Task to complete: The answer must be an exact copy of every record.

[Stored data entries]
+ + + +

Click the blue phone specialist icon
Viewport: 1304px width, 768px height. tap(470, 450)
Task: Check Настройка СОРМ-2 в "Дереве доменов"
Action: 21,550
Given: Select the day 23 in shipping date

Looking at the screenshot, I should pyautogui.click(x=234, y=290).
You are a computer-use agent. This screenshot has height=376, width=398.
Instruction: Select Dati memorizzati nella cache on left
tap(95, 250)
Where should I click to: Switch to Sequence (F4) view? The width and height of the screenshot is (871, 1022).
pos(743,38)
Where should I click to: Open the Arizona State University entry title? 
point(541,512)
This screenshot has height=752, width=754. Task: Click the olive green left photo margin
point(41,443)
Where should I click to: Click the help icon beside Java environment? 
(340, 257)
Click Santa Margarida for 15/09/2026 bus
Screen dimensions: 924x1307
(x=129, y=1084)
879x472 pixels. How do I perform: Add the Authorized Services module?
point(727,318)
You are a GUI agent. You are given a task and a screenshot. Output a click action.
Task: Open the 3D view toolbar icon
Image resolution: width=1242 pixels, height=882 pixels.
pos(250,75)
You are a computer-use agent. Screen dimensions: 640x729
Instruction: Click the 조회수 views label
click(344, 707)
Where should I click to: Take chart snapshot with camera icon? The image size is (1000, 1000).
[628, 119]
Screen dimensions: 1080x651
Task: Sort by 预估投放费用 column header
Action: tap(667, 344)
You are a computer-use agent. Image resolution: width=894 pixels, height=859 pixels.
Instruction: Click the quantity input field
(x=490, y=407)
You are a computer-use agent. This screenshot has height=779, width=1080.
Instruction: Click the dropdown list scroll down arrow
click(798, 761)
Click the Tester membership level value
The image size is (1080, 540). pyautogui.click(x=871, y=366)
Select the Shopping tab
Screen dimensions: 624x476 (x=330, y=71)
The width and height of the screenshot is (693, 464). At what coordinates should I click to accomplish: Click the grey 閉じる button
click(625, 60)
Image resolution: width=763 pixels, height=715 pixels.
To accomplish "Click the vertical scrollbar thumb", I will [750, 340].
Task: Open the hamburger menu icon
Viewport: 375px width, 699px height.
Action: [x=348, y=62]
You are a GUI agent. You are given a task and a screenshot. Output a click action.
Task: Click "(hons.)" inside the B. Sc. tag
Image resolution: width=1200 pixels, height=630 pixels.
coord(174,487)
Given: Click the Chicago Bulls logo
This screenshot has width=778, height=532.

+ + + +

Answer area:
Click the blue phone specialist icon
Viewport: 1304px width, 768px height. tap(470, 450)
Task: Check Настройка СОРМ-2 в "Дереве доменов"
Action: 21,550
Given: Select the day 23 in shipping date

Looking at the screenshot, I should pyautogui.click(x=234, y=290).
You are a computer-use agent. This screenshot has height=376, width=398.
Instruction: Select Dati memorizzati nella cache on left
tap(95, 250)
Where should I click to: Switch to Sequence (F4) view? The width and height of the screenshot is (871, 1022).
pos(743,38)
Where should I click to: Open the Arizona State University entry title? 
point(541,512)
This screenshot has height=752, width=754. Task: Click the olive green left photo margin
point(41,443)
Where should I click to: Click the help icon beside Java environment? 
(340, 257)
Click Santa Margarida for 15/09/2026 bus
Screen dimensions: 924x1307
(x=129, y=1084)
879x472 pixels. How do I perform: Add the Authorized Services module?
point(727,318)
You are a GUI agent. You are given a task and a screenshot. Output a click action.
Task: Open the 3D view toolbar icon
Image resolution: width=1242 pixels, height=882 pixels.
pos(250,75)
You are a computer-use agent. Screen dimensions: 640x729
Instruction: Click the 조회수 views label
click(344, 707)
Where should I click to: Take chart snapshot with camera icon? The image size is (1000, 1000).
[628, 119]
Screen dimensions: 1080x651
Task: Sort by 预估投放费用 column header
Action: tap(667, 344)
You are a computer-use agent. Image resolution: width=894 pixels, height=859 pixels.
Instruction: Click the quantity input field
(x=490, y=407)
You are a computer-use agent. This screenshot has height=779, width=1080.
Instruction: Click the dropdown list scroll down arrow
click(798, 761)
Click the Tester membership level value
The image size is (1080, 540). pyautogui.click(x=871, y=366)
Select the Shopping tab
Screen dimensions: 624x476 (x=330, y=71)
The width and height of the screenshot is (693, 464). At what coordinates should I click to accomplish: Click the grey 閉じる button
click(625, 60)
Image resolution: width=763 pixels, height=715 pixels.
To accomplish "Click the vertical scrollbar thumb", I will [750, 340].
Task: Open the hamburger menu icon
Viewport: 375px width, 699px height.
Action: [x=348, y=62]
You are a GUI agent. You are given a task and a screenshot. Output a click action.
Task: Click "(hons.)" inside the B. Sc. tag
Image resolution: width=1200 pixels, height=630 pixels.
coord(174,487)
Given: Click the Chicago Bulls logo
This screenshot has width=778, height=532.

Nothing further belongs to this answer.